* [DATASET RECORDS]
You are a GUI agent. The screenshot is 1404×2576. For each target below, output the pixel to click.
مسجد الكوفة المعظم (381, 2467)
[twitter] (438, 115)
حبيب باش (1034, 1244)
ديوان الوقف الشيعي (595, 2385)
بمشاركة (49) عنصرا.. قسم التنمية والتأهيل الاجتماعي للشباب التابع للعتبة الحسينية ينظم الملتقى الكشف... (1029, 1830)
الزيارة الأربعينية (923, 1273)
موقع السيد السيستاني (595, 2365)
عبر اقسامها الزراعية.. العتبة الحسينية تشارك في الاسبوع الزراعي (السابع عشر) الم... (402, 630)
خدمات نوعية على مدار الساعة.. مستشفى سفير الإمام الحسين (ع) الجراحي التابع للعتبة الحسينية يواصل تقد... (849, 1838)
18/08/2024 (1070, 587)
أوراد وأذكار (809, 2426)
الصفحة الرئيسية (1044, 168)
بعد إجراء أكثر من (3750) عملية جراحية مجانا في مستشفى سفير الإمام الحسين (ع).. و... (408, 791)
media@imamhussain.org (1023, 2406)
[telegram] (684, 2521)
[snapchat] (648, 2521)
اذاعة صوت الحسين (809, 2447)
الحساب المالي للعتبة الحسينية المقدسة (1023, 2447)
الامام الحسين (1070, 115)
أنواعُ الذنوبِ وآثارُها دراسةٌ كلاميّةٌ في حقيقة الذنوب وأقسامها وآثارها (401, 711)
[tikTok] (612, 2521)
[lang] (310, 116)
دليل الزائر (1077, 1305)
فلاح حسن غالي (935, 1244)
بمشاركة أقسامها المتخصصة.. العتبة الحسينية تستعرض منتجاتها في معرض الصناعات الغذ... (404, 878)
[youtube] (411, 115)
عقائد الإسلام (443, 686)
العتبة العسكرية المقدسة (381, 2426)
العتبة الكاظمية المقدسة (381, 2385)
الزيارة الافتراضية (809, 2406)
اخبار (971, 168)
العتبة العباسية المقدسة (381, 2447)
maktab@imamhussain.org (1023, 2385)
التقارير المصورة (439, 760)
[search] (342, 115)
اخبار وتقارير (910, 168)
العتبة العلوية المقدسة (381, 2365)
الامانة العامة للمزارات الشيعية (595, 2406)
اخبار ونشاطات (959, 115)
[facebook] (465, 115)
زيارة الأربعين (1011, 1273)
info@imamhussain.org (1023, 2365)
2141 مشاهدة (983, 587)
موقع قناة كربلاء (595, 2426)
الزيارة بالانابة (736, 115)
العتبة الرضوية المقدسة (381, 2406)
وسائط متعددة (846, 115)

* [WHAT YOU HAVE TO DO]
Nothing but the lines from the one holding "العتبة العلوية المقدسة (381, 2365)" through the last line of the data may be output, and each must match exactly.

* [OUTPUT FOR THIS EXERCISE]
العتبة العلوية المقدسة (381, 2365)
الامانة العامة للمزارات الشيعية (595, 2406)
اخبار ونشاطات (959, 115)
[facebook] (465, 115)
زيارة الأربعين (1011, 1273)
info@imamhussain.org (1023, 2365)
2141 مشاهدة (983, 587)
موقع قناة كربلاء (595, 2426)
الزيارة بالانابة (736, 115)
العتبة الرضوية المقدسة (381, 2406)
وسائط متعددة (846, 115)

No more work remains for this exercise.